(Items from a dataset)
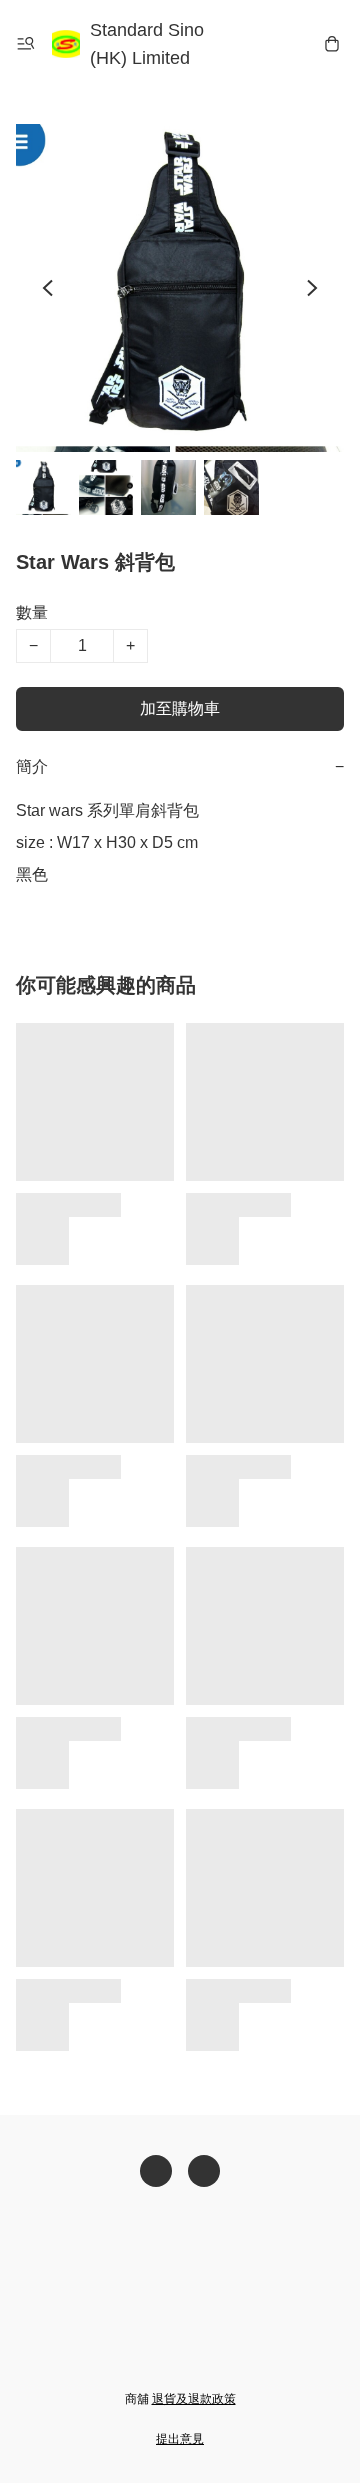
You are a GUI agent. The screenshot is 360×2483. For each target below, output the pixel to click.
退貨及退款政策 (194, 2399)
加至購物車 (180, 708)
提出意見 (180, 2439)
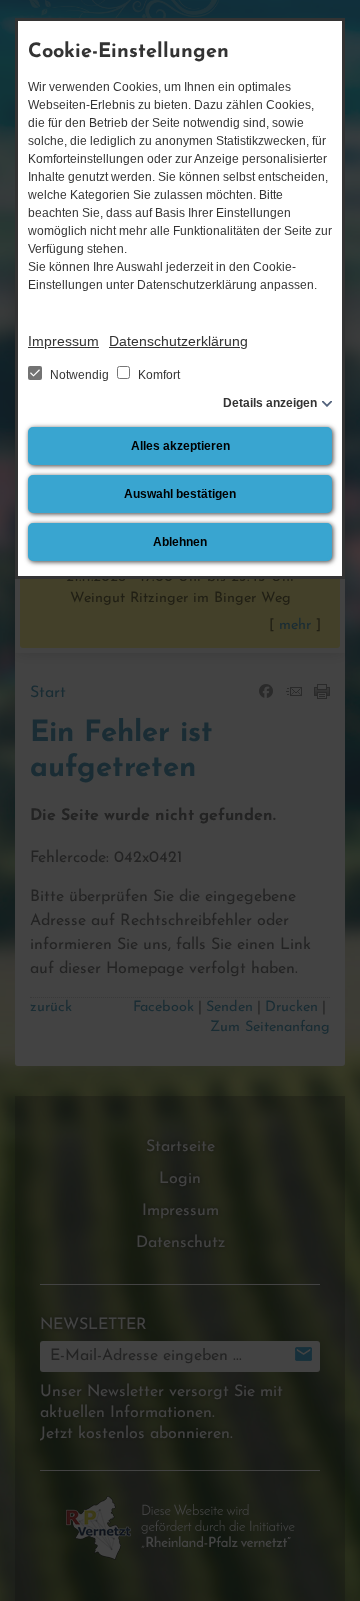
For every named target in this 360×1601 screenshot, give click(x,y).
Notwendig (79, 375)
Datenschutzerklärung (178, 341)
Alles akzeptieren (180, 446)
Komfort (157, 375)
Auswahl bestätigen (180, 494)
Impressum (63, 341)
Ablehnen (180, 542)
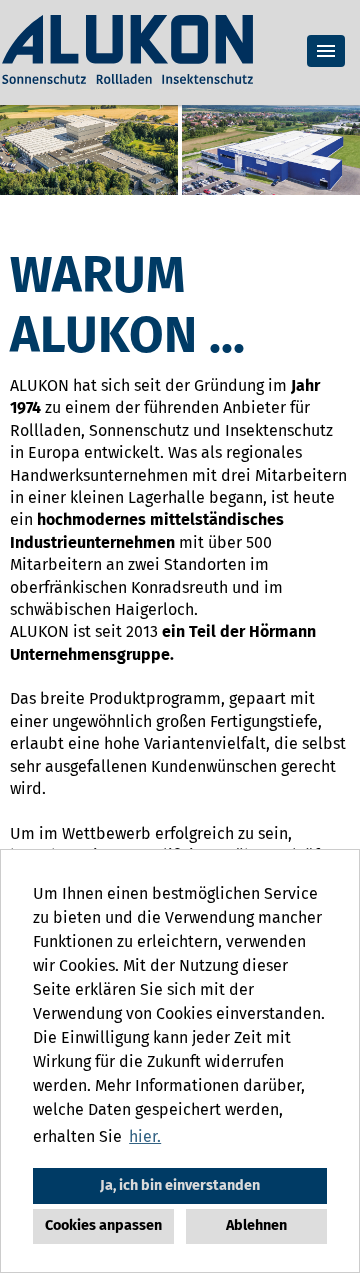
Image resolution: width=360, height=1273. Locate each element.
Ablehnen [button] (256, 1225)
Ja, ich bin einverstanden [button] (180, 1185)
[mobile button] (326, 51)
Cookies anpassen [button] (103, 1225)
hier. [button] (145, 1136)
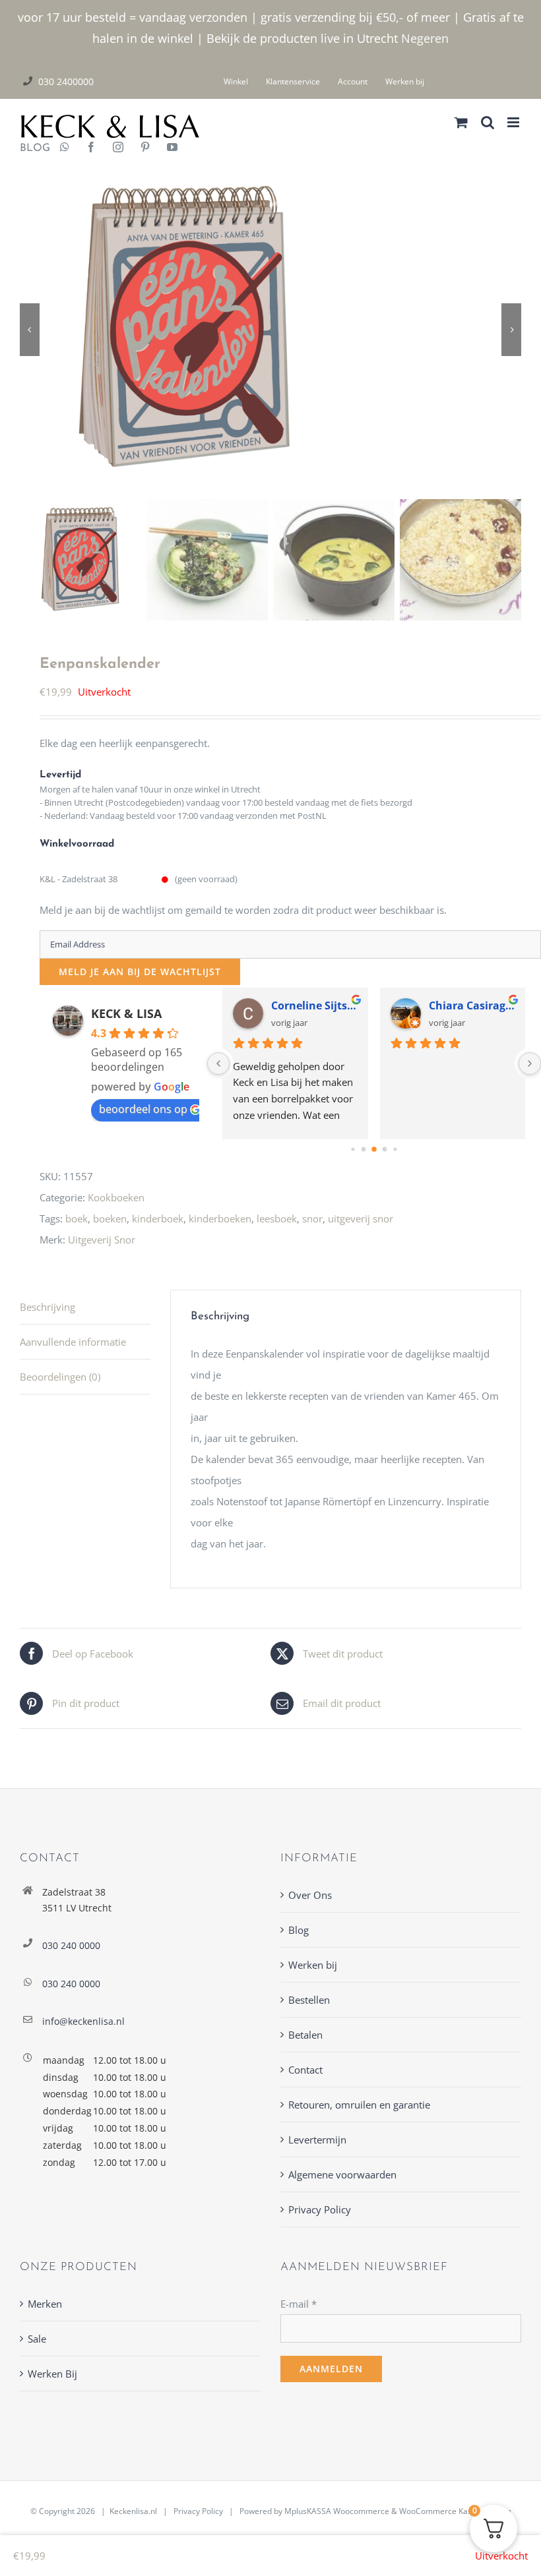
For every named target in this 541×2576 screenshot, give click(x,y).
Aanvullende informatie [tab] (73, 1341)
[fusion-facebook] (91, 148)
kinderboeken (220, 1218)
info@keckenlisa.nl (83, 2021)
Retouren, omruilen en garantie (359, 2104)
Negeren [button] (425, 38)
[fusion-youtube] (172, 148)
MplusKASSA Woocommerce (336, 2511)
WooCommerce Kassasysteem (455, 2511)
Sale (37, 2338)
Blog (298, 1929)
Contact (305, 2069)
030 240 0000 (71, 1945)
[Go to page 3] (385, 1149)
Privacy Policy (319, 2209)
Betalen (305, 2034)
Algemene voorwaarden (342, 2174)
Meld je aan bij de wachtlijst (140, 971)
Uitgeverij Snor (101, 1239)
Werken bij (312, 1964)
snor (312, 1218)
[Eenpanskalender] (270, 329)
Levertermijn (317, 2139)
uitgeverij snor (360, 1218)
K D (281, 1005)
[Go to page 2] (374, 1149)
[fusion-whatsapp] (64, 148)
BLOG (30, 148)
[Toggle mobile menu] (514, 122)
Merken (45, 2303)
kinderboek (157, 1218)
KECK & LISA (126, 1013)
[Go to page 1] (364, 1149)
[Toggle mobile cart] (461, 122)
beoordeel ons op (143, 1109)
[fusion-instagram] (118, 148)
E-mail (298, 2303)
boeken (110, 1218)
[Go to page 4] (395, 1149)
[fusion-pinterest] (145, 148)
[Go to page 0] (352, 1149)
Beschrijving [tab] (47, 1306)
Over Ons (310, 1895)
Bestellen (309, 1999)
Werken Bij (52, 2373)
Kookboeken (116, 1197)
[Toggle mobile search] (487, 122)
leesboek (277, 1218)
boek (76, 1218)
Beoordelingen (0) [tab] (60, 1376)
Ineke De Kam (465, 1005)
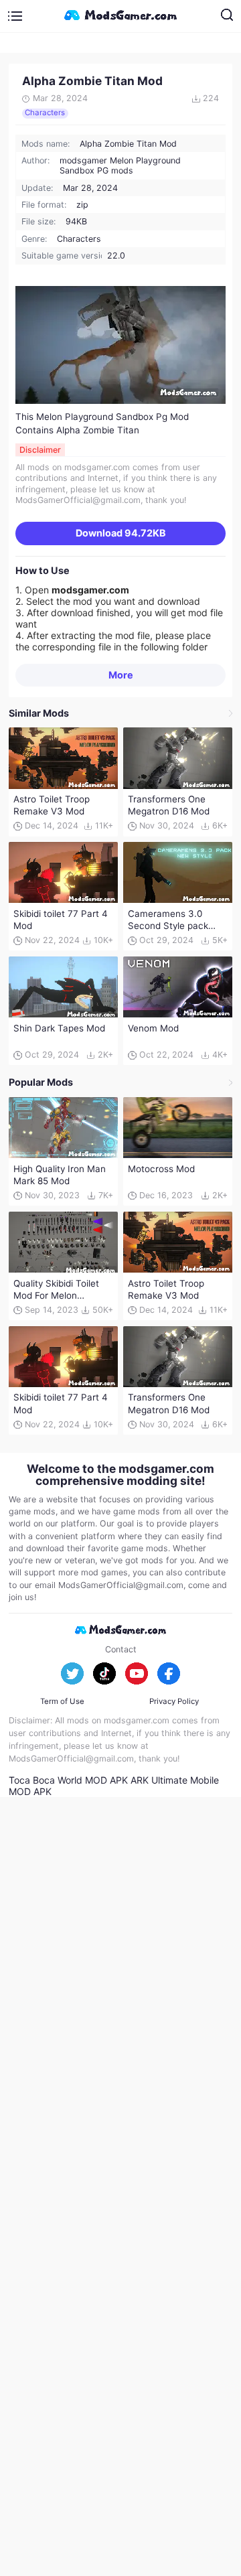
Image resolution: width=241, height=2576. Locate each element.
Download (121, 533)
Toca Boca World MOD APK (68, 1780)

Work instruction: Count how many lines in the entries contain "element", then state that number alone.

Answer space: 2